Além do declínio cognitivo, os pesquisadores observaram um risco maior de fraturas e de mortalidade entre os pacientes que utilizaram essa classe de antidepressivos. No entanto, os autores enfatizam que os ISRS não podem ser diretamente responsabilizados pelo agravamento da doença apenas com base nos dados analisados.
Os cientistas apontam ainda limitações na pesquisa, como a possibilidade de que o estudo tenha subestimado a influência de outros fatores. A gravidade da demência em cada paciente pode ter contribuído para o declínio cognitivo de maneira independente do uso dos medicamentos.

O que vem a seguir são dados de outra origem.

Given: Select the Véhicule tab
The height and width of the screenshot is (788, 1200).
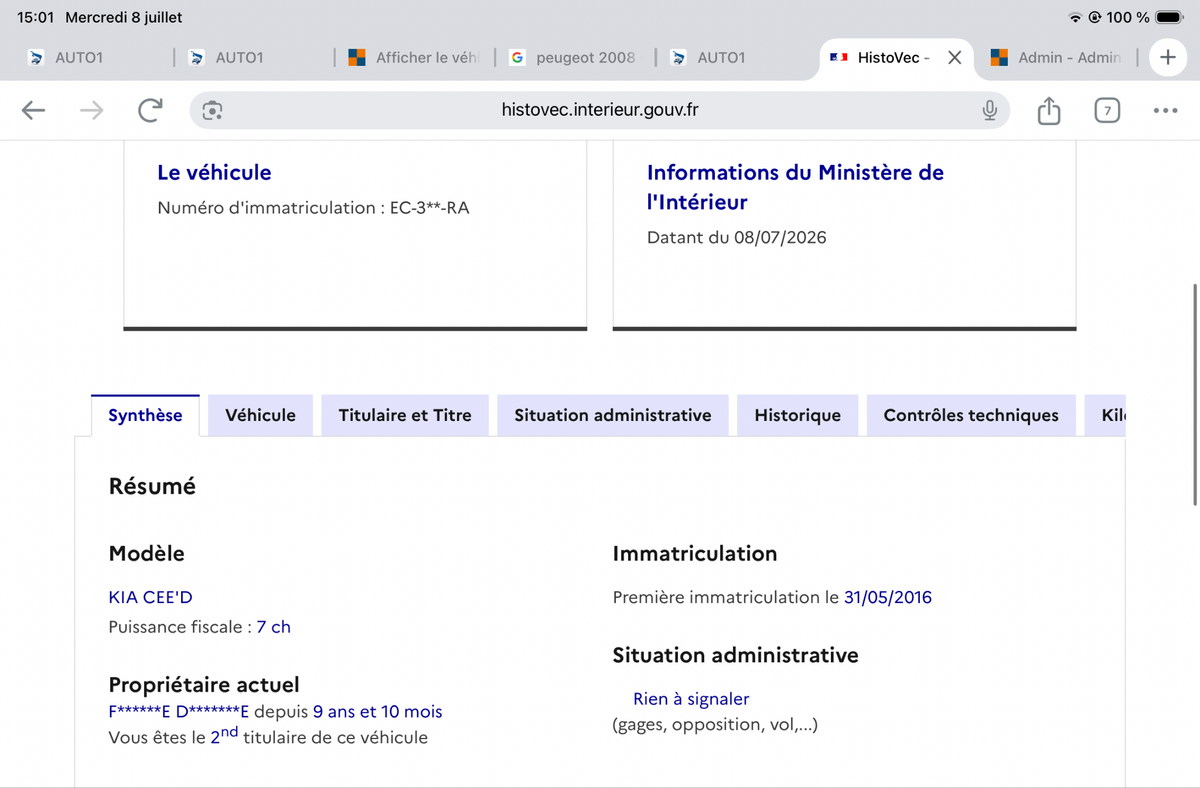Looking at the screenshot, I should tap(260, 415).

Para um tratamento eficaz, especialistas reforçam a necessidade de um diagnóstico preciso. No Brasil, a identificação da demência é predominantemente clínica, conforme explica Kleber Francisco Vargas, psiquiatra vinculado à Empresa Brasileira de Serviços Hospitalares e ao hospital universitário de Campo Grande. O processo inclui avaliação neuropsicológica e exames complementares, como análises sanguíneas, ressonância magnética do crânio e espectroscopia para detectar proteínas associadas à doença.
O tratamento envolve abordagens medicamentosas e não medicamentosas. Entre os fármacos, os anticolinesterásicos ajudam a retardar a progressão da doença, enquanto os antiamiloides, aprovados recentemente nos Estados Unidos, surgem como uma novidade, embora ainda não estejam disponíveis no Brasil. Paralelamente, medidas como a prática de atividades físicas, alimentação equilibrada e participação em programas de reabilitação cognitiva são fundamentais para preservar a qualidade de vida dos pacientes.
Outras pesquisas também buscaram avaliar a relação entre antidepressivos e demência. Um estudo publicado na revista Alzheimer’s & Dementia, que acompanhou 5,5 mil holandeses por mais de dez anos, não encontrou evidências suficientes para associar o uso dessas drogas ao risco de declínio cognitivo acelerado ou atrofia cerebral. Já uma revisão sistemática e meta-análise realizada por pesquisadores da Alemanha e Suíça analisou mais de 27 mil estudos e concluiu que os antidepressivos não promovem melhora significativa na cognição, qualidade de vida ou funcionalidade de idosos com demência.